Once she began stepping up her professional appearances, it didn’t take Ethel long to figure out that “Ethel Zimmermann” was too cumbersome for a marquee. She tossed around other family-tree possibilities on her mother’s side, such as Gardner or Hunter, the latter being Grandmother Gardner’s maiden name. Pop Zimmermann considered this a betrayal and said so, loudly. After thinking it over, Ethel excised the first syllable and the final consonant and came up with “Merman,” a name she always claimed to have coined.

For months she continued her routine of working days at the office and picking up as much night work as she could manage. One place that booked her repeatedly was Keen’s English Chop House, near Pennsylvania Station. She would appear in a dress made of satin or taffeta and sing her own version of one of the popular standards of the day. One of her biggest hits was Walter Donaldson’s “Little White Lies,” and she sang it so often that her photo wound up on the song’s sheet music. (She would also be pictured on the sheet music for other popular songs, including “Side by Side” and “After My Laughter Came Tears.”)

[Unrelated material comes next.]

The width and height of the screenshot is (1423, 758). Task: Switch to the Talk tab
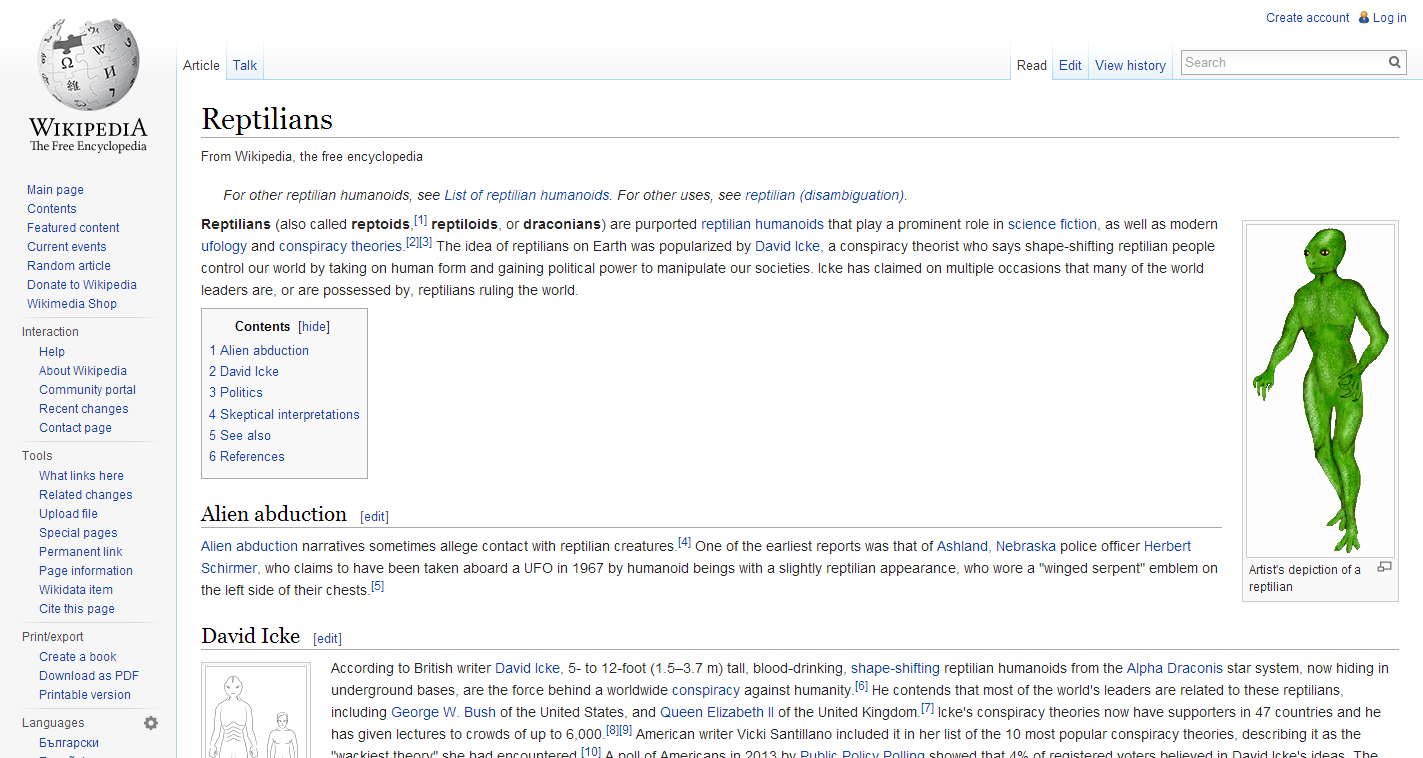tap(245, 66)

In September 1929, only a few weeks before Wall Street collapsed, Ethel got a slight career boost when she was signed to perform at Little Russia, a below-street-level club on Fifty-seventh Street off Sixth Avenue. Unlike the one-night stands she was accustomed to, this booking was for two solid weeks, every night except Sunday, for $60 a week. Little Russia was a noisy joint, and Ethel was frustrated that the clientele seemed more intent on talking, drinking, and eating than on listening to her sing. There were, of course, no microphones, and, like many of her predecessors, including Sophie Tucker and Al Jolson, she had to learn how to project over the racket.

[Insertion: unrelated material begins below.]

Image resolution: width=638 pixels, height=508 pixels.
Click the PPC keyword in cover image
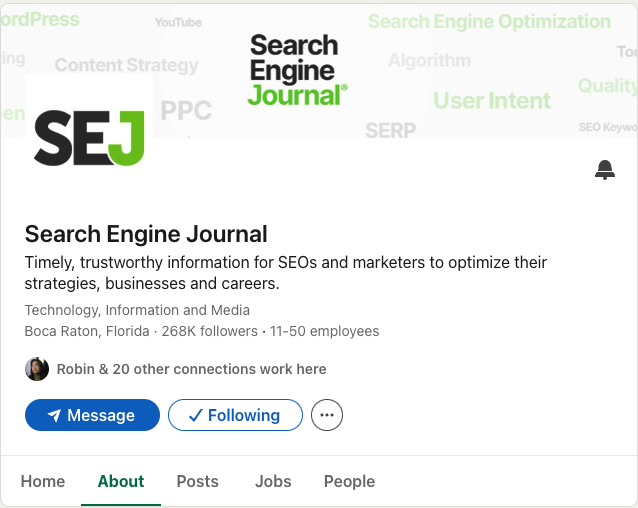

Various showbiz types regularly tramped down the stairs to Little Russia, hoping to catch any new acts of promise. One night a theatrical agent named Lou Irwin dropped by and heard her sing. Irwin knew the club scene well: he had a reputation in the business for securing more nitery bookings, from New York to Chicago, than any other agent. He sat and listened in amazement to the girl with the big, clear voice who could be heard over the din of clanking plates and couples calling out for fresh drinks. He gave her his card and told her that he represented Helen Morgan, who only two years earlier had reached the apex of her career as Julie in
Show Boat.
To Ethel that sounded like heady company, and she asked what he had in mind for her. Irwin told her that his good friend Archie Mayo, a busy contract director at Warner Bros., was going to be in New York the following day, scouting out talent for Warners short films, and that he wanted Mayo to hear her.

This was the best opportunity Ethel had yet been given; talking pictures had recently taken the country by storm. Crude experiments at synchronizing sound effects with films stretched back to the glory days of D. W. Griffith. But in 1926, Warner Bros. joined forces with Western Electric and created the Vitaphone Company to produce background sound components for motion pictures. In a series of short subjects and one major feature,
Don Juan,
the sound was recorded on disc and matched, reel by reel, to the film. Frequent projection snafus rendered synchronization all but impossible, but in 1927, after further refinements, Warner Bros. used Vitaphone in
The Jazz Singer,
the largely silent picture that featured musical interludes and snatches of dialogue.
The Jazz Singer
broke box-office records everywhere and launched the sound era in earnest. Disc-to-screen synchronization underwent continual overhauls, and by the early 1930s it would be supplanted by the motion-picture sound track. At the time Ethel signed with Warners, Vitaphone short films had already become a successful way of introducing performers to a wider public, and many of the actors and singers in New York were shooting them during the day while appearing on Broadway at night.